As we didn't have a kitchen in either of our accommodations in Amsterdam we found it very difficult to find healthy and affordable food. We ate from supermarkets for lunch and breakfast, mainly bread and fruit and then dinner was usually pasta from a casual pasta restaurant called Pasta Pasta that sold dishes for around 6 euro. Food is hard in Amsterdam because all the cafes cater mainly to high people so there's lots of really gross, greasy food. If you can try to find somewhere to stay with basic kitchen facilities because it will make your time here so much easier. 

What to do

We had 9 days in Amsterdam and I honestly don't really know what we did with most of our time. We were pretty tired and having difficulty adjusting to the cold. A lot of the activities in Amsterdam cost money (seeing as it is an extremely touristy destination) so that may have attributed to why we didn't do as much as I would have liked. I honestly think we just got lazy at this point of the trip. (I still had the best time ever though dw)

We did a free walking tour here and it was so cool. They start in Dam Square at 11 am (at least that is when we started ours, I think there are several a day). You can look them up easily online. We all paid a tip 5 euros to the guide at the end.  

Hire a bike! There are heaps of places to hire them from all around the city, although be weary because the streets are a little scary to ride through given how crowded they are and that half the other people on the other bikes are high tourists (who don't have fantastic motor skills). We were told buying a bike from people on the street was more affordable than hiring it and then you could just resell it back at the end of your stay, so if you're here semi-long-term that is probably a better option (because bike hire is pricey).

The Rijksmuseum is free if you're under 19 so I got in without paying. For Ebbs and Hugh though entry was 18 euros so they didn't come.
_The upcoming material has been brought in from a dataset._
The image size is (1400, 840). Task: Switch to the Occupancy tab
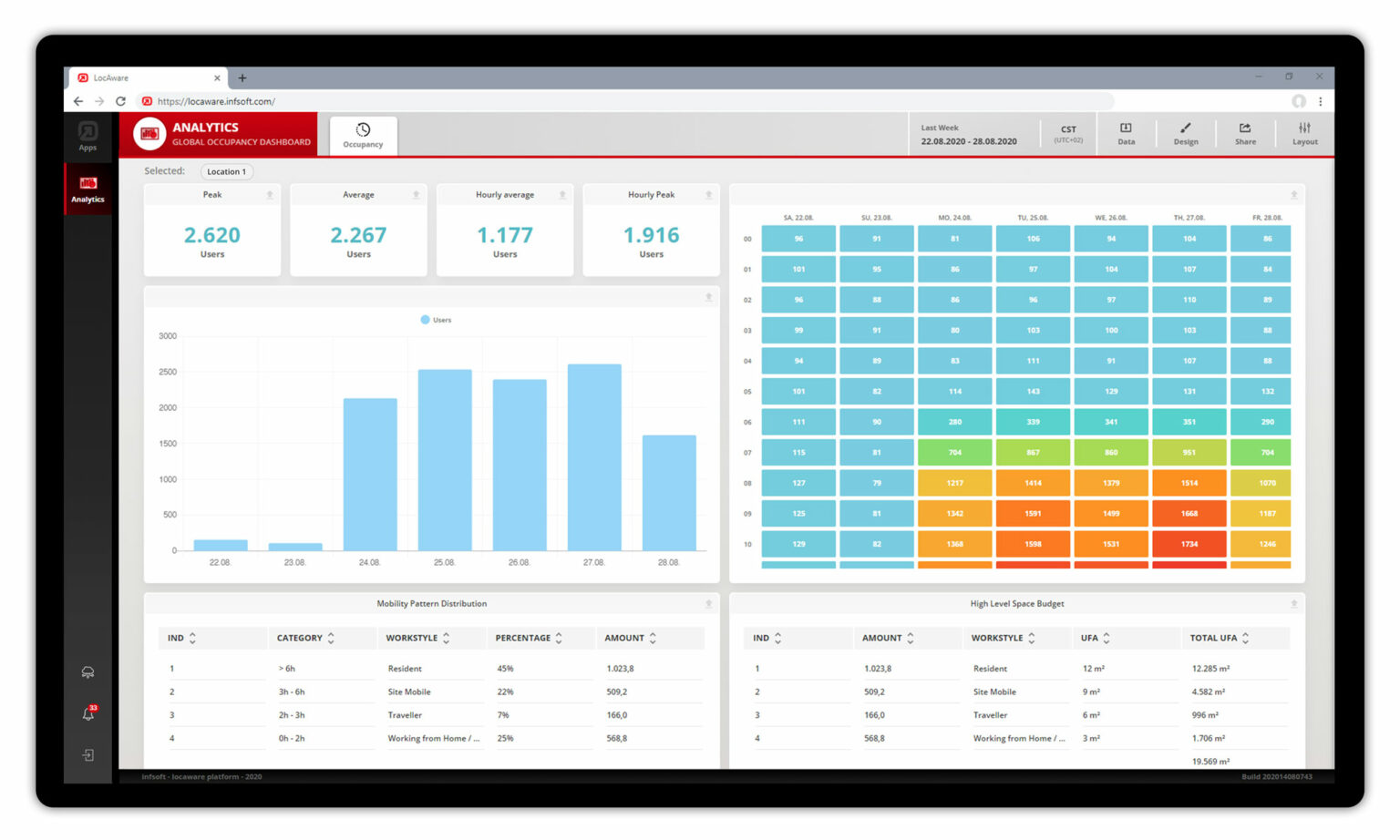363,135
Although I did spend 5 hours here I honestly didn't find this museum that exciting, it did have a few incredibly classic works of art (Renaissance paintings) that are worth seeing if you're 18 or under and can get in for free (: (But I wouldn't bother if you have to pay and aren't an art fanatic). The Van Gough museum is also meant to be good although we didn't go. Both of these museums are at the back of the city (or the front depending on where your coming from) and are where you'll find the I Am Amsterdam sign. 

One thing I regret was not going to the Anne frank House which I've heard is really fantastic (although really sad). We didn't prioritize it as entry was 17 euro and Ebbs and Hugh weren't particularly keen. I've also heard the cues can be ridiculously long, so get there early in the morning to avoid the crowds (especially in peak season). 
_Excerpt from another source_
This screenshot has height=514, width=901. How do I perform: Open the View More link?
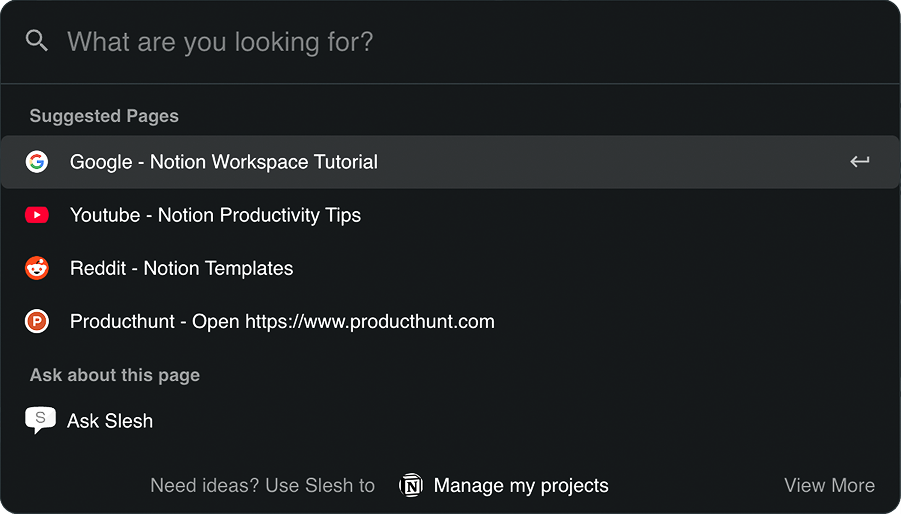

I actually loved the Red Light District. It is incredibly confronting at first... I had no idea that women actually sat in windows that lined the streets... but it is completely unique and a fairly eye opening experience. There is talk of the red light district being closed down/scaled down in the near future (an attempt to 'clean up' Amsterdam) so i'm really glad we saw it when we did. 
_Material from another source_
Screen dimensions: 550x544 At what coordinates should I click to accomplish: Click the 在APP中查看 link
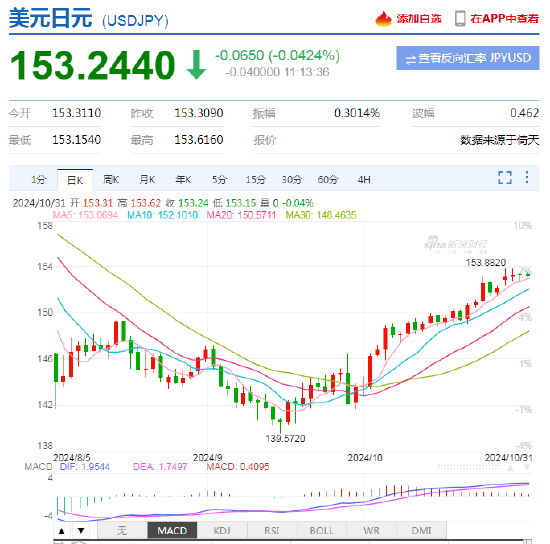[x=504, y=19]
If you want weed, the coffee shop called Abraxas was really good, although if I'm being honest you can pretty much buy it anywhere and it'll be decent quality. From Abraxas, pre-rolled joints start at 3.50 euro. You can buy unrolled weed by the gram from some of the smart shops and dispensaries. If you're into mushrooms they sell awesome ones from the smart shops and you can take them in Vondelpark which is super pretty and good for picnics also!! 

We also explored a lot of small art galleries that were dotted through the streets near the Rijksmuseum. They all had free entry and were a really nice thing to browse through on a cold afternoon. 

 As the Amsterdam Dance Event was on whilst we were there our nightlife consisted of warehouse parties and events that were part of the event so we didn't get to experience any of Amsterdam normal nightlife but I've heard its not as wild as you would expect and that its mainly bars rather than clubs.